Dans le même registre, la reprise sur notre site d’un article [2] – drôle, mais plutôt saignant – sur la tragi-comique offensive viriliste queer de l’été dernier en terre d’anarchie suisse, mais aussi sur les soutiens postanarchistes que les épurateurs de livres contrevenant à leurs thèses avaient reçus, nous a valu quelques remarques désobligeantes du même tonneau, dont l’une valait son pesant de moutarde : « Votre sympathie pour Michéa laissait prédire le pire ; vous le surpassez désormais en bassesse réactionnaire. » Qu’est-ce qu’on dit, Jean-Claude ?
M’est idée que ce qui, même dans la disqualification, prétend faire mouche apparaît, en grattant un peu, très peu, comme relevant d’un galimatias post-théorique faisant à peine sens auprès de ses propres adeptes. Il est vrai que, généralement dépourvus d’autres bagages critiques que ceux dont ils sont dotés par la post-Université qui les forme, la chose est compréhensible. Ce qui l’est moins, c’est l’arrogance qui les anime quand, déformés par les milieux militants qu’ils fréquentent, ils recrachent leur confuse bouillie postmoderne avec la claire assurance d’être à la hauteur de leurs ambitions, lesquelles attestent, quand on entre dans le détail, une certaine inaptitude à penser les contradictions. D’autant que, sur le temps de l’histoire, ils n’ont, au mieux, que des points de vue. Dès lors que le socle anciennement commun de la raison a été suffisamment dynamité sous les effets conjugués et complémentaires du poing droit du néo-libéralisme et du poing gauche de la postmodernité – qui sont d’abord, chacun dans leur domaine, des entreprises lucratives de destruction du langage –, ce qui reste et prolifère c’est la perte de tout sens logique dans l’énoncé du signifiant, l’éradication de toute pensée critique fondée sur des connaissances stables et le règne infini de la confusion.

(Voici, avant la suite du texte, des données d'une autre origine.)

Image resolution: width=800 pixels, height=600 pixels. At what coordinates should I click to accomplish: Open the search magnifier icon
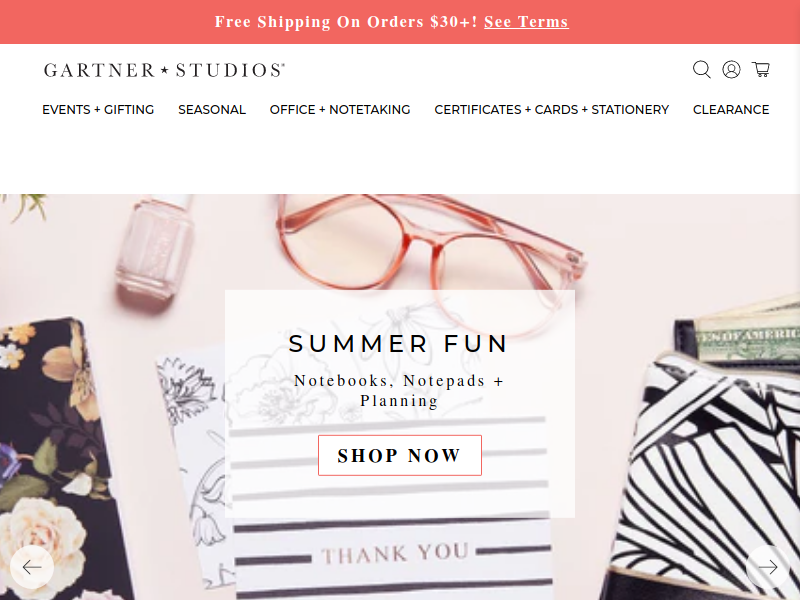tap(702, 69)
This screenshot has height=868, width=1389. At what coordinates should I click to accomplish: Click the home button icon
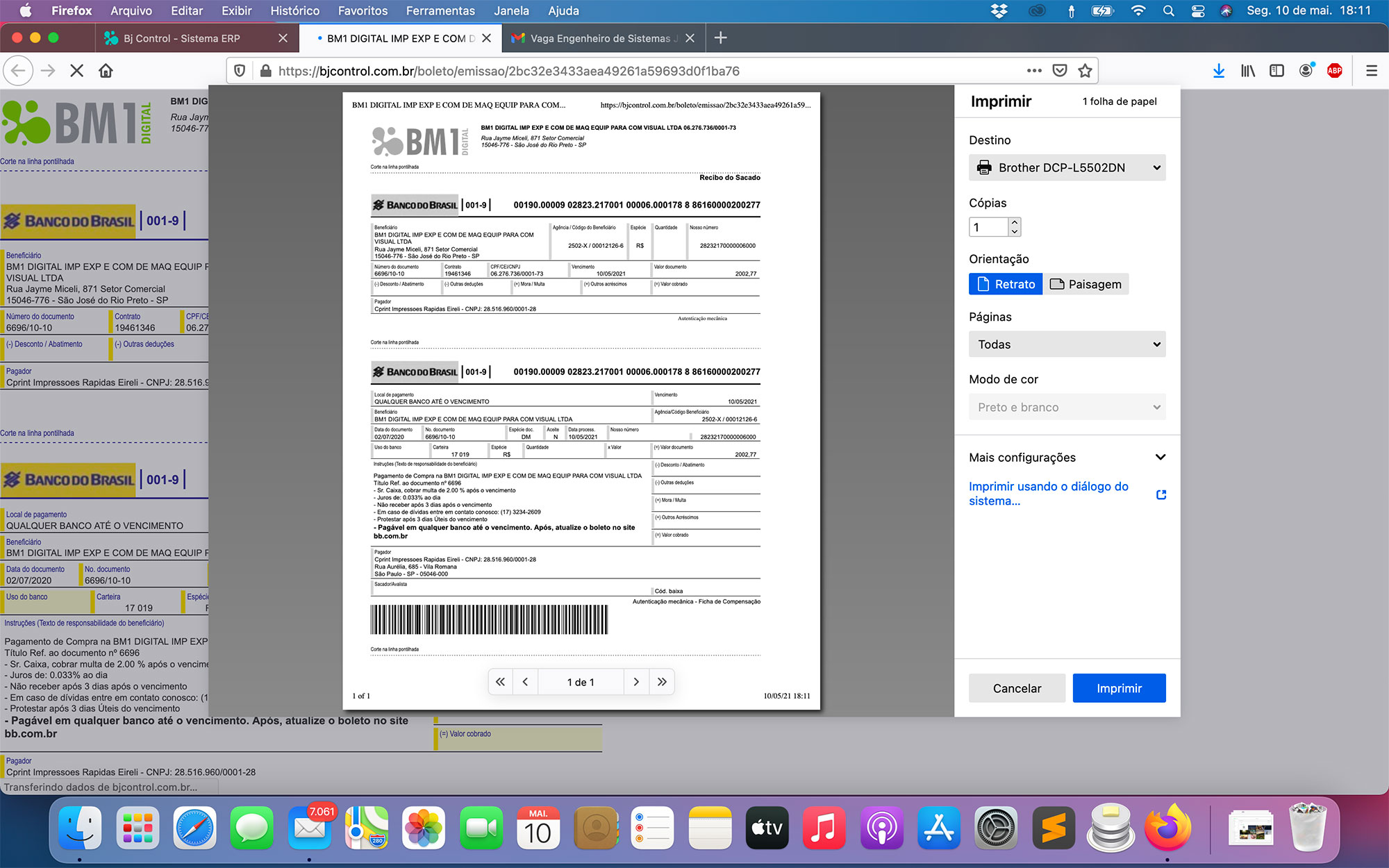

Toutes choses qui, à n’en pas douter, nous conduisent tout droit vers la catastrophe qui vient – et qu’on finit par attendre, non sans crainte, mais avec curiosité. Comme apogée de ce « spectacle » sans fin dont un certain Debord disait très justement, en son temps, qu’il était l’ « image de l’économie régnante ». Un « spectacle » qui débouche sur le chaos auquel on assiste déjà. En constatant que son autre bras (de gauche) – la postmodernité intellectuelle – n’aura pas été pour rien dans la destruction des savoirs critiques et le laminage des aspirations révolutionnaires.